A simple scale change, for example changing feet to metres or applying a meteorological scale factor, may be applied thus:

e' = k e

n' = k n

where e, n = original (old) co-ordinates: k = scale factor: e', n' = new co-ordinates

Rotation

For a rotation of axis about an angle θ, which may be given or derived from known co-ordinates in both systems:

e' = e cos θ - n sin θ

n' = e sin θ + n cos θ

where e',n' = new co-ordinates: e, n = original co-ordinates: θ = angle of rotation

Translation

For a change of origin by factors E and N:

e' = e + E

n' = n + N

where e',n' = new co-ordinates: e, n = original co-ordinates: E & N = shift factors

Scale, Rotation and Translation

If the transformation parameters are known

(i) e' = k (e cos θ) - k (n sin θ) + E

(ii) n' = k (e sin θ) + k (n cos θ) + N

These formulae work for all cases.

If no scale factor is required, substitute k = 1.

If no rotation is needed then substitute θ = 0.

Similarly, if no Translations are required E & N = 0 as required.

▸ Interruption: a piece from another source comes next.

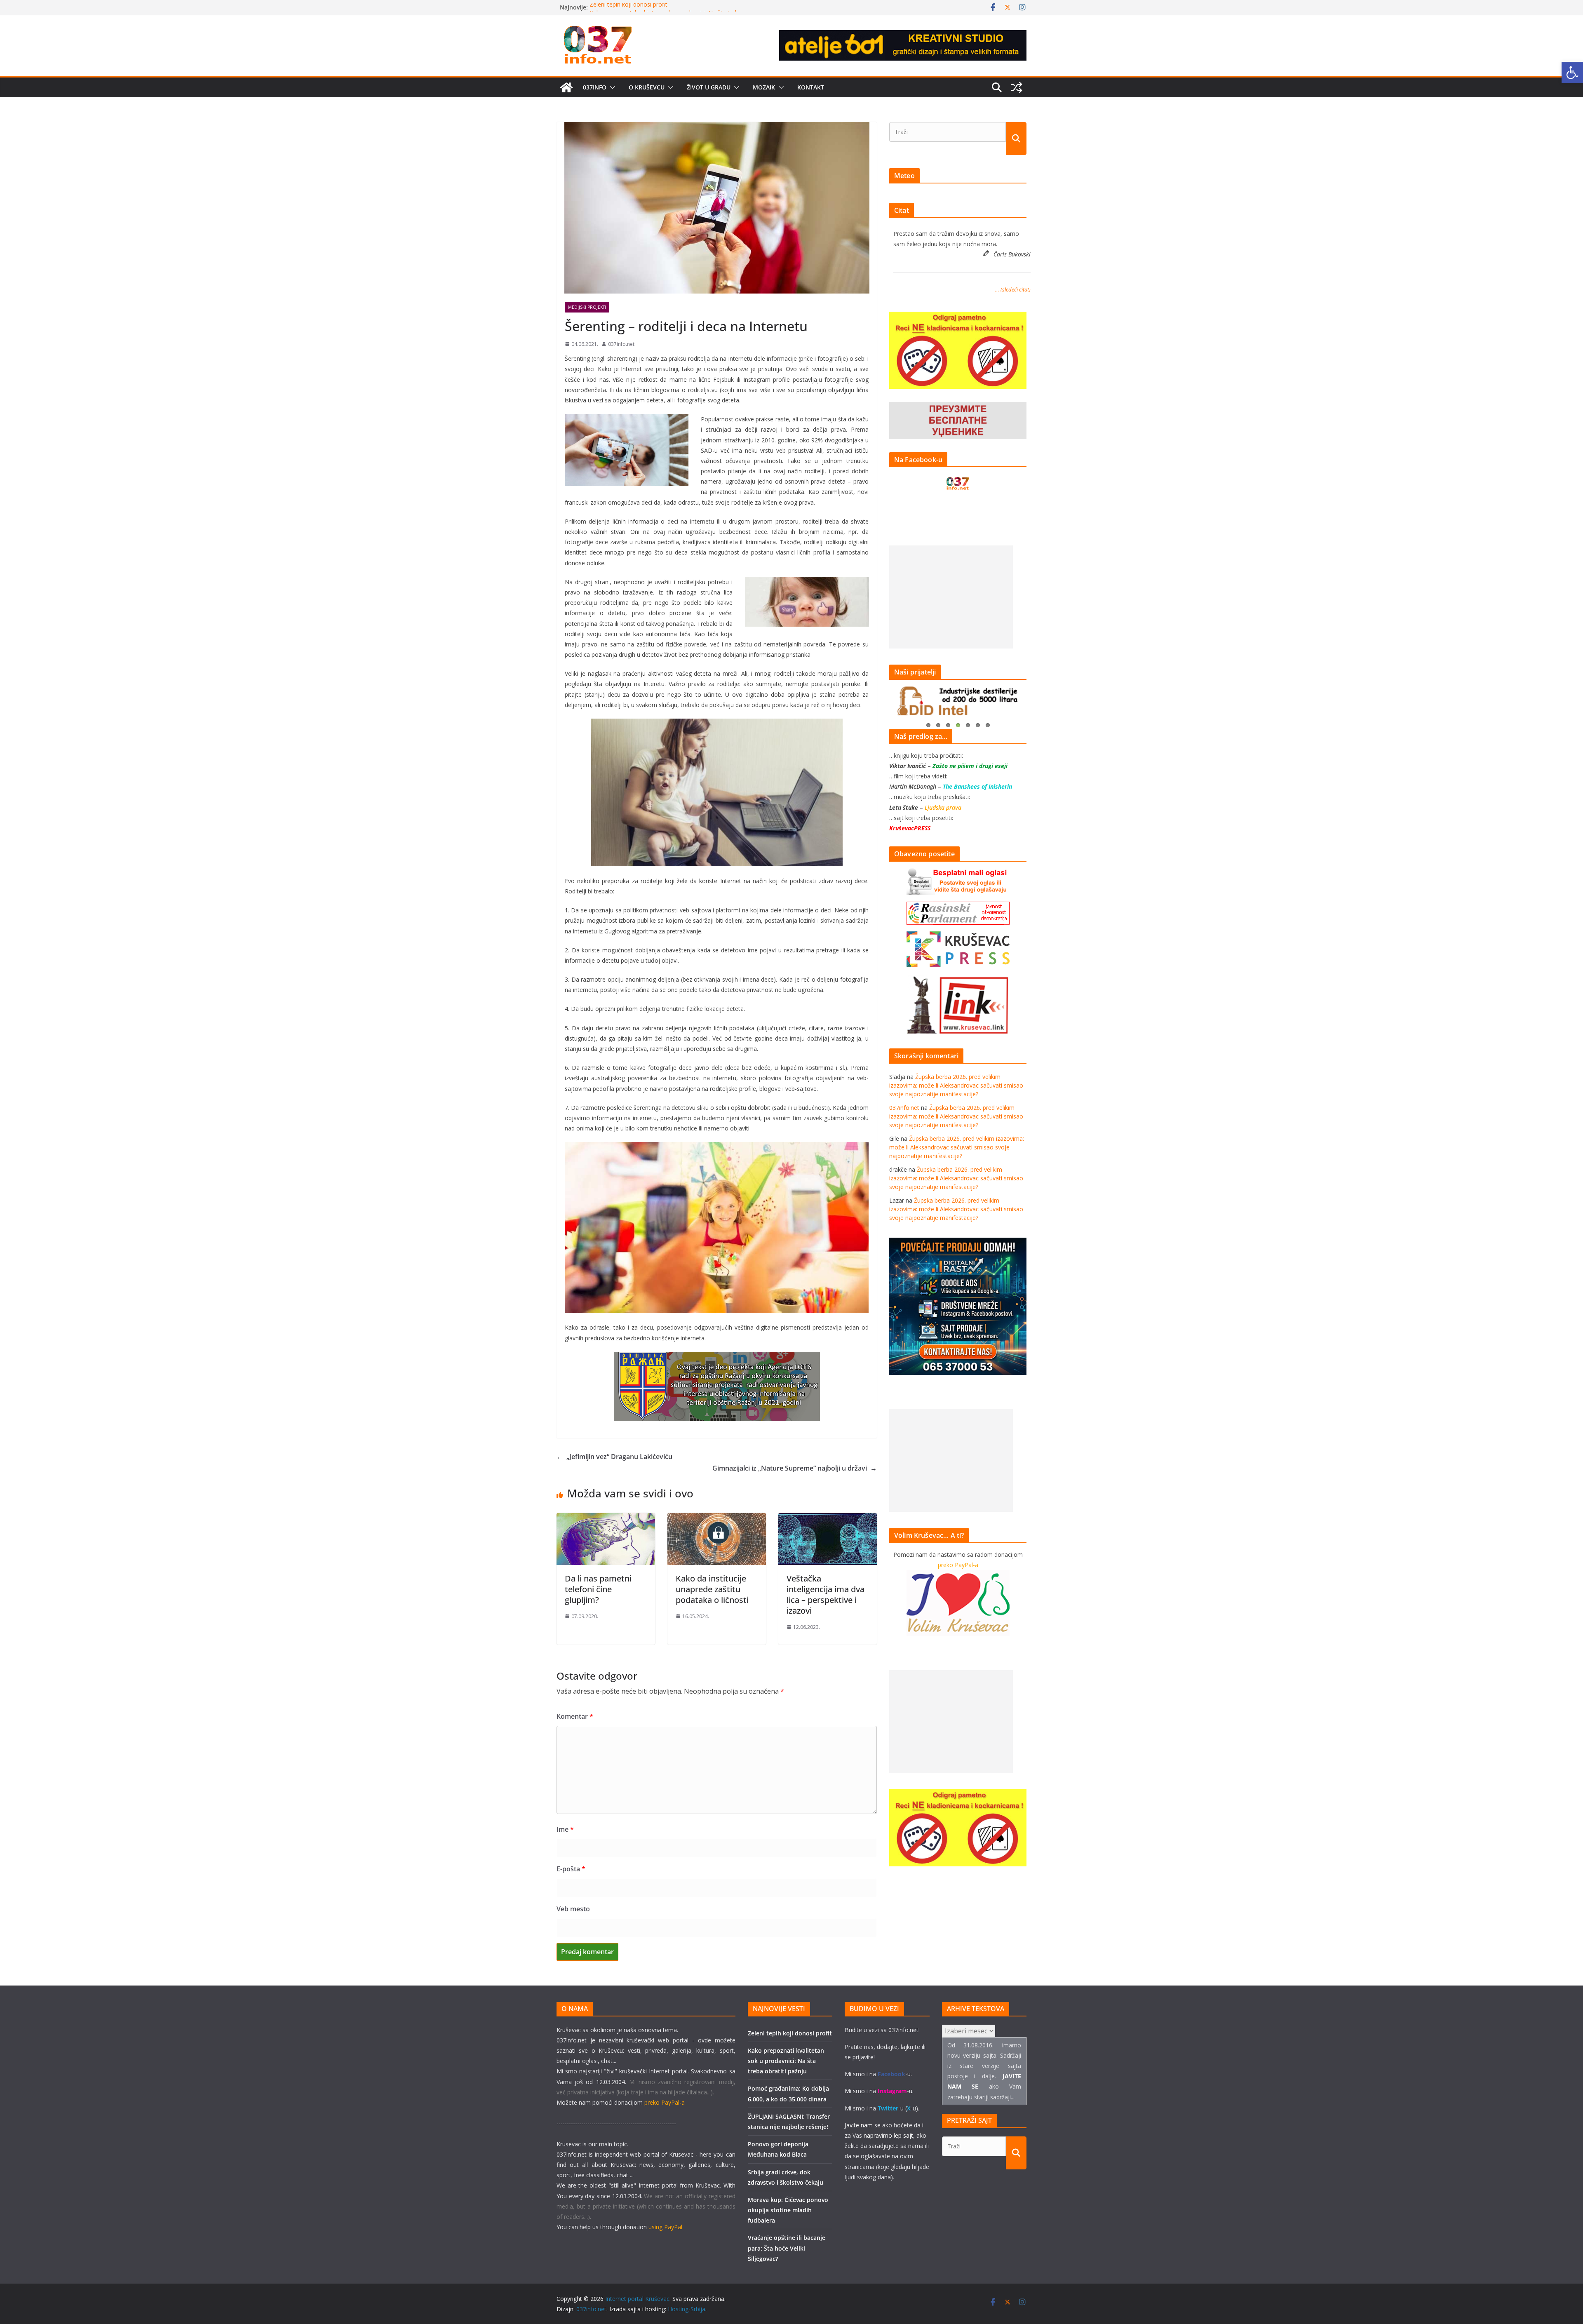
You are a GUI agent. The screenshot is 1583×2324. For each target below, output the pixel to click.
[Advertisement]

If the transformation parameters are NOT known

In this case, two points in each system must be known (preferably as far apart as possible).

The following parameters may be calculated:

Scale Factor

k = (Distance between 2 points in
new system) / (Distance between 2 points in old system)

Rotation Angle

θ = (Bearing between 2 points in
old system) - (Bearing between same 2 points in new system)

Note the "sign" of
this value. This is used in the following
formulae...

Translation

If (e, n) = 1 point in old co-ordinate system and (e', n') = same point in new system:

E = e' - k
(e cos θ) + k (n sin θ)

N = n' - k
(e sin θ) - k (n cos θ)

Further
points may now be transformed by applying these
parameters into the above formulae (i) and (ii).